Work instruction 1 — From the FCA misconduct transcript, print the part that opens with the words containing "And the second" and closes with "always want to.".
Work instruction 2 — In the FCA misconduct transcript, what nickname did the media give Paul Flowers?
Work instruction 3 — Using the FCA misconduct transcript, explain in one to three sentences why the FCA judged the director in the first case not fit and proper.

The FCA said, well, because he's the sole director and the adviser to these individuals and he's looking after other people's money, bottom line is he's not fit and proper. So this was a real clear case of non-financial misconduct that would be bringing the financial services sector into disrepute.
And the second one of that trio back in 2020 was even more egregious in some ways. There was a guy called Frank Cochrane, who was the sole director and a shareholder of a financial advice firm. So again, same sort of structure, but he was convicted of sexual assault, somebody who'd worked with him, who he'd spent years manipulating, he had a sexual relationship with a woman, even though she didn't always want to.
So actually the next one was very colourful, I think. The media loved this in the sense that they nicknamed the individual, Paul Flowers, the Crystal Methodist.
David: Which was a fantastic piece of journalism. You know, in our in our world, you have to sometimes put your hand up and say, that's very good. That's very clever. And the Crystal Methodist stuck. And you refer to the Crystal Methodist and everybody knows who you're talking about.

Supplied data —
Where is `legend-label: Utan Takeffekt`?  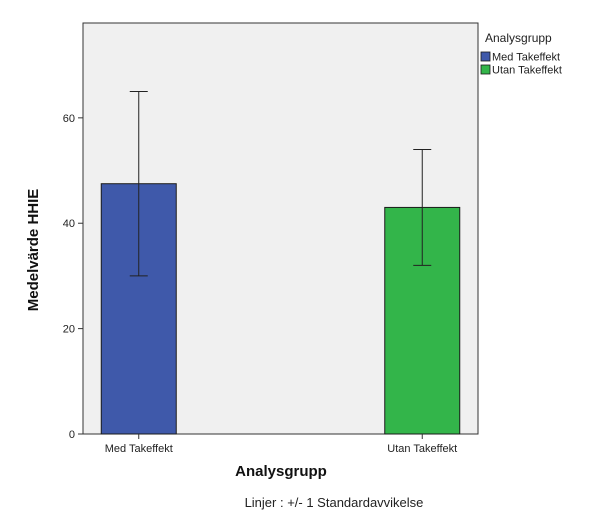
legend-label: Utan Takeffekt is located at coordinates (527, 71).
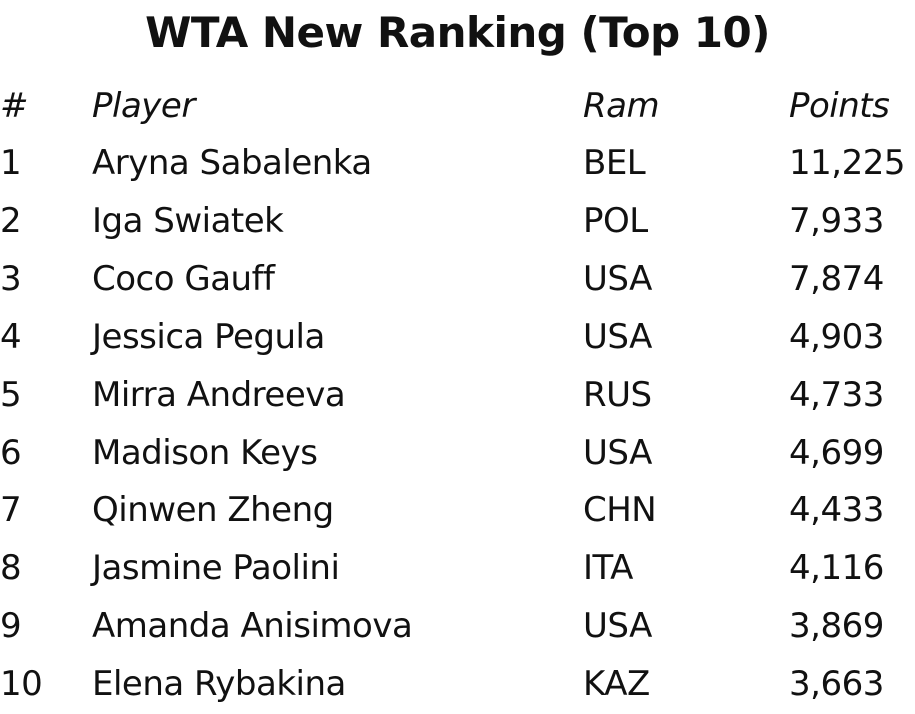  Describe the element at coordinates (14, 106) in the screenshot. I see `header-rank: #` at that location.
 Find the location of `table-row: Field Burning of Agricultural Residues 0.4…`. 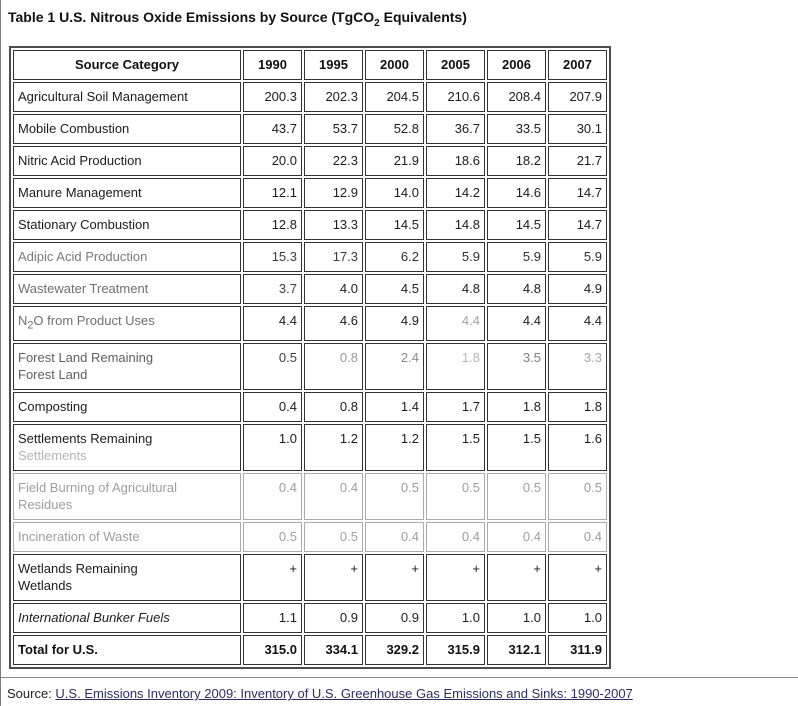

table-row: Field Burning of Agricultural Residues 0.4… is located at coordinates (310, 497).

Exercise solution 1 —
And the second one of that trio back in 2020 was even more egregious in some ways. There was a guy called Frank Cochrane, who was the sole director and a shareholder of a financial advice firm. So again, same sort of structure, but he was convicted of sexual assault, somebody who'd worked with him, who he'd spent years manipulating, he had a sexual relationship with a woman, even though she didn't always want to.

Exercise solution 2 — The Crystal Methodist.

Exercise solution 3 — The FCA reasoned that he was the sole director and the adviser to the individuals concerned, and he was looking after other people's money. It treated this as a clear case of non-financial misconduct that would bring the financial services sector into disrepute.